ICLAS Istituto Clinico Ligure di Alta Specialità di Rapallo (Ge) si conferma centro d’eccellenza e punto di riferimento della sanità ligure in Cardiochirurgia

Lo conferma il rapporto 2014 diffuso pochi giorni fa da Agenas, Agenzia  Nazionale per i Servizi Sanitari, che ogni anno mette a confronto e valuta, per conto del Ministero della Salute, le attività degli ospedali pubblici e convenzionati con il Servizio Sanitario Nazionale.
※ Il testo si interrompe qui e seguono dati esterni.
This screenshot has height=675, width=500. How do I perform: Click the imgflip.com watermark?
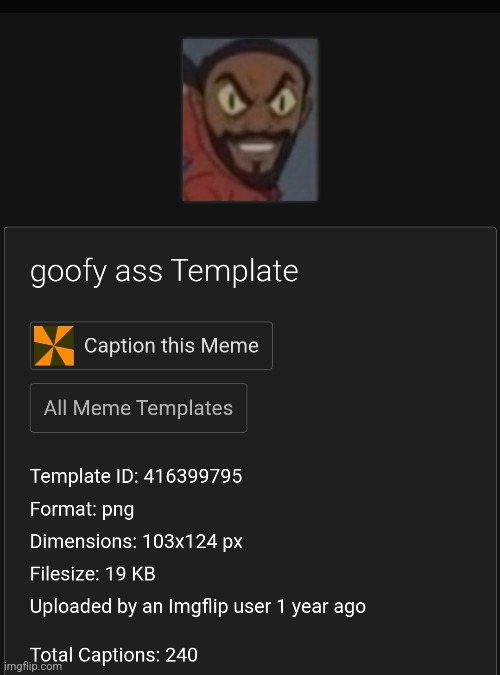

Nella valutazione comparativa con altre realtà specialistiche ICLAS si colloca al primo posto in Regione per quanto riguarda l’esecuzione di interventi di by-pass aortocoronarico: con 197 procedure chirurgiche ha registrato il più basso tasso di mortalità dei pazienti a 30 giorni dall’operazione, pari all’1,78% contro una media nazionale di 2,31%.

Si tratta di un dato che tiene conto di possibili disomogeneità dovute a variabili quali sesso, età, gravità della patologia, presenza di altri disturbi/disfunzioni che possono influenzare l’esito del trattamento chirurgico.

In riferimento ai dati Agenas resi noti  il dott. Roberto Coppola del team cardiochirurgico di ICLAS  illustra i casi in cui si rende necessario l’intervento di bypass aortocoronarico : “Quando i vasi (le coronarie) che portano sangue e ossigeno al muscolo cardiaco presentano restringimenti o occlusioni tali da pregiudicare il normale flusso, vi è il pericolo concreto d’infarto. I pazienti lamentano sintomi di oppressione al petto, specie in condizioni di sforzo fisico. Per accertare l’entità del danno vascolare occorre approntare una coronarografia: si tratta di un metodo d’indagine rivolto ad individuare le cause dei disturbi si esegue utilizzando un liquido di contrasto in grado di visualizzare i punti in cui le coronarie risultano ormai compromesse dalla patologia. La successiva metodica cardiochirurgica prevede di bypassare il tratto del vaso danneggiato, ripristinando la circolazione, e quindi l’ossigenazione dei tessuti cardiaci, a valle del restringimento dell’occlusione, creando un ponte tra coronarie ed aorta con l’utilizzo delle arterie mammarie”.